Synthesis and structural determination of [Rh(opo)(CO)(PR₃)] complexes (opo⁻ = 2-oxopyridin-1-olate) and in situ isomeric behavior from preliminary kinetic study of iodomethane oxidative addition

A range of complexes, [Rh(opo)(CO)(PR₃)], with opo⁻ = 2-oxopyridin-1-olate, and [Rh(opo)(CO)₂] (1), [Rh(opo)(CO)(PPh₃)] (2A_I/B_I), [Rh(opo)(CO)(PPh₂Cy)] (3A_I/B_I), [Rh(opo)(CO)(PPhCy₂)] (4A_I/B_I), [Rh(opo) (CO)(PCy₃)] (5A_I/B_I), [Rh(opo)(CO)(P(o-Tol)₃)] (6A_I/B_I), [Rh(opo)(CO) (P(m-Tol)₃)] (7A_I/B_I), [Rh(opo)(CO)(P(p-Tol)₃)] (8A_I/B_I), and cis-[Rh(opo)(CO)(CH₃)(I)(PPh₃)] (2A_II), were synthesized and characterized by IR and NMR spectroscopy. Two isomers (A = major, MaI; B = minor, MiI) were observed in ca. 2:1 ratios for complexes 2–8 due to the similar characteristics of the chelating O-donors, yet non-symmetric within the bidentate ligand.

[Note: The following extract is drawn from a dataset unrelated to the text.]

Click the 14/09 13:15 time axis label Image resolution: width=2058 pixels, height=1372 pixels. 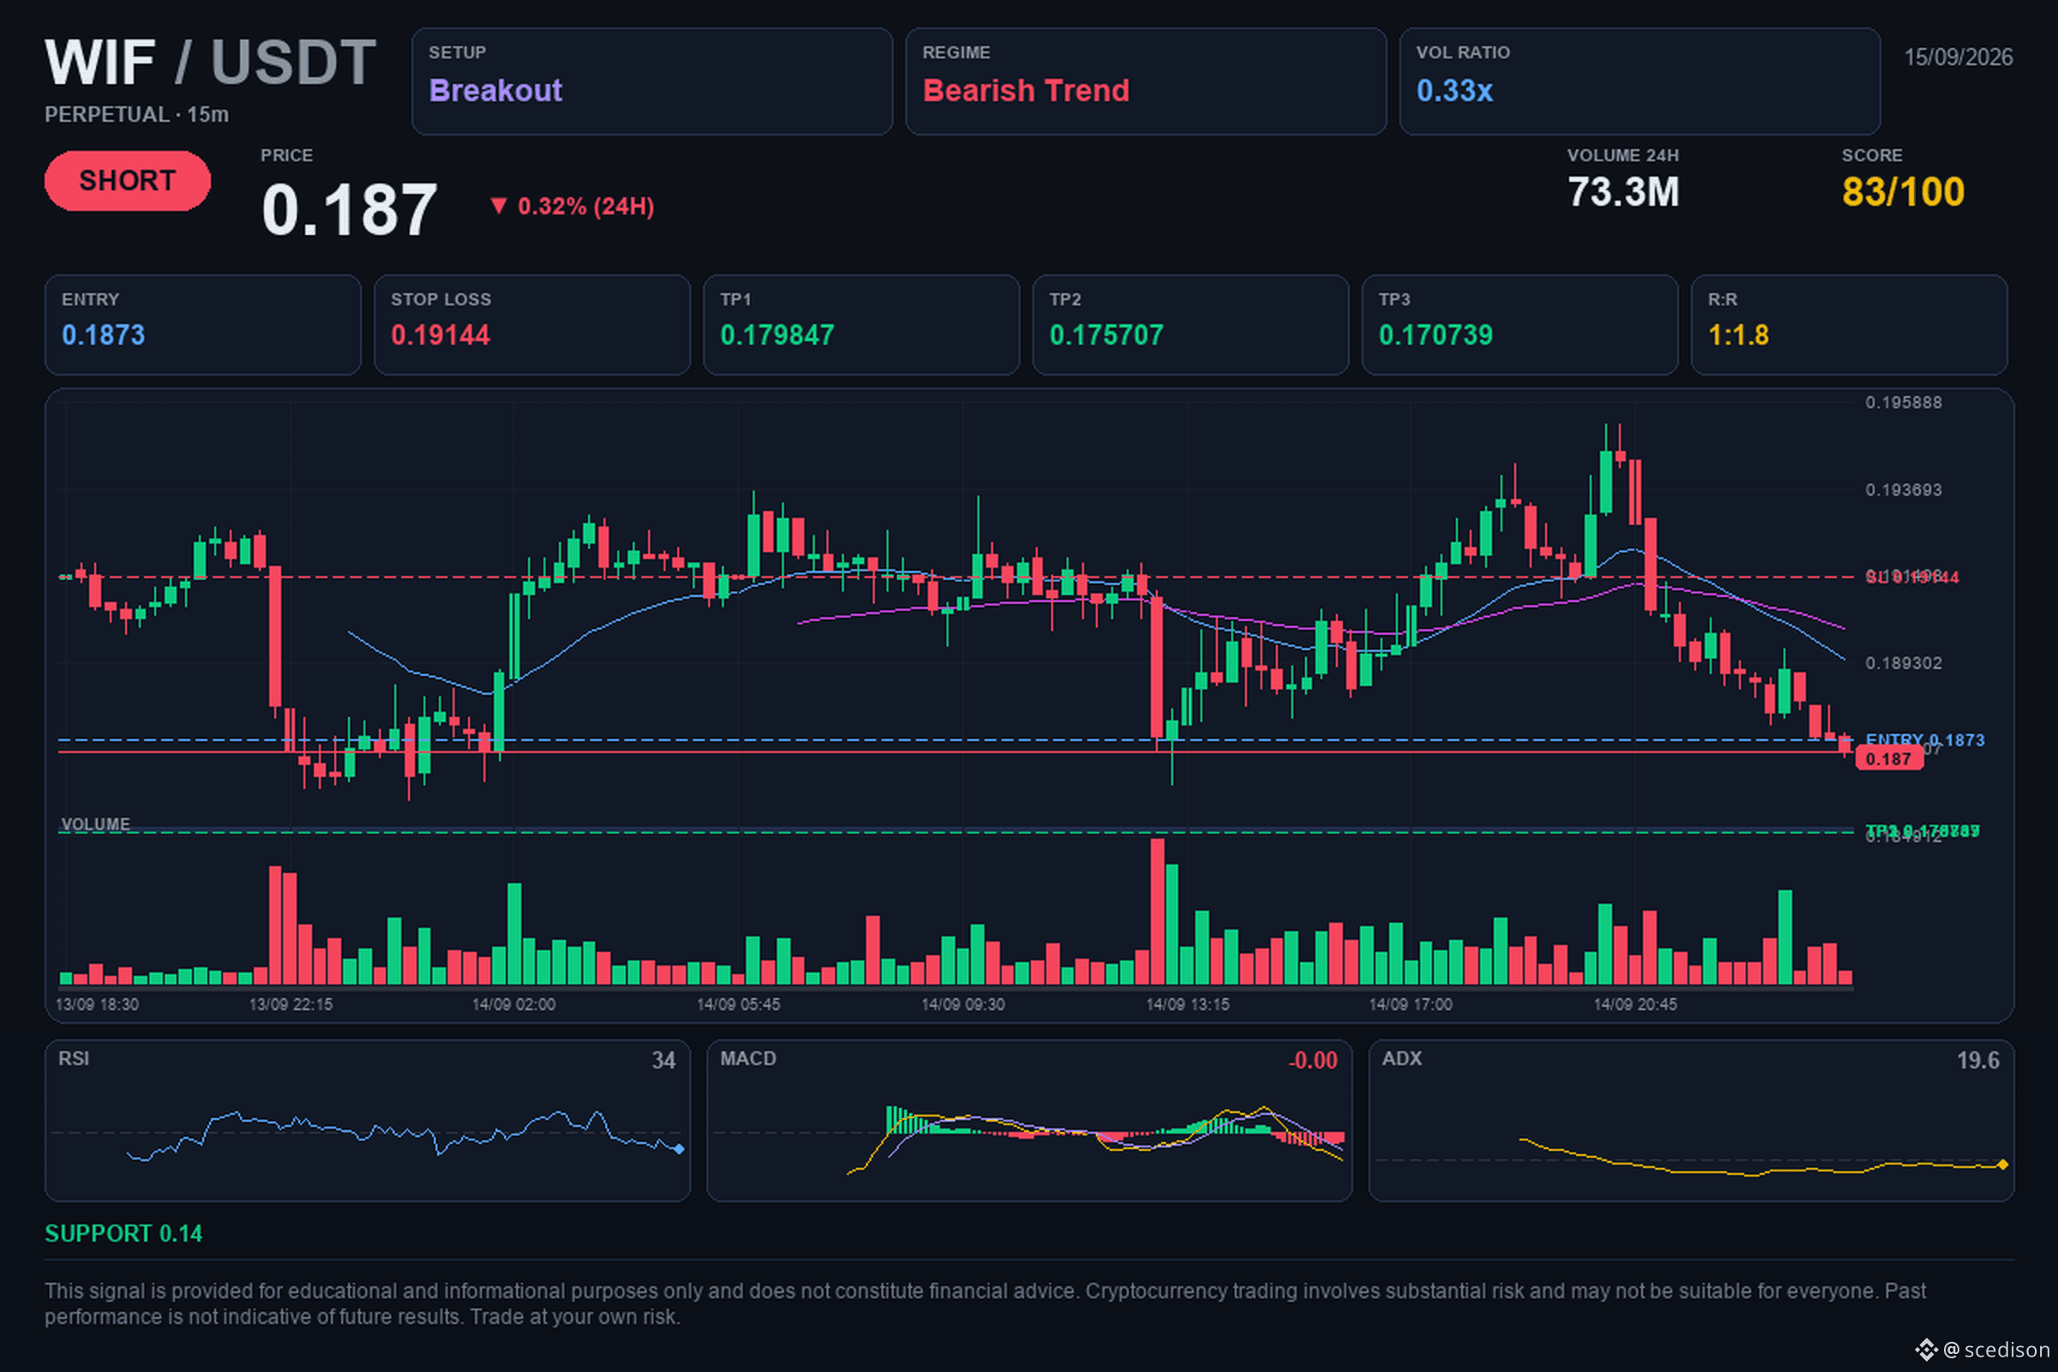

Single crystal X-ray diffraction yielded the solid-state structures of the major isomers of 4A_I, 5A_I, 6A_I, and 2A_II. Metallophilic interactions were observed between neighboring Rh(I) centers in [Rh(opo)(CO)₂] (1) with an intermolecular Rh···Rh distance of 3.5780(5) Å. These interactions do not occur in the crystal structures of 4A_I, 5A_I, 6A_I, and 2A_II, attributed to the steric bulk of the phosphine ligands and the interactions observed in the crystal lattice of these structures. Preliminary iodomethane oxidative addition (OA) to the rhodium(I) complexes [Rh(opo)(CO)(PR₃)] was investigated by IR, NMR, and UV-Vis spectroscopy, yielding corresponding alkyl intermediate species (nA_II/B_II) or acyl products (nA_III/B_III), respectively, for n = 2–8 and PR₃ = PPh₃ (2), PPh₂Cy (3), PPhCy₂ (4), PCy₃ (5), P(o-Tol)₃ (6), P(m-Tol)₃ (7), P(p-Tol)₃ (8). The rates of OA and assumed subsequent migratory carbonyl insertion (CI) reactions were identical within standard deviations, suggesting the CI to be fast relative to the OA. Moreover, the interconversion between the two isomers A and B seemed to be a slower process, governed by the relative steric strain induced by the tertiary phosphine ligands and not by the rates.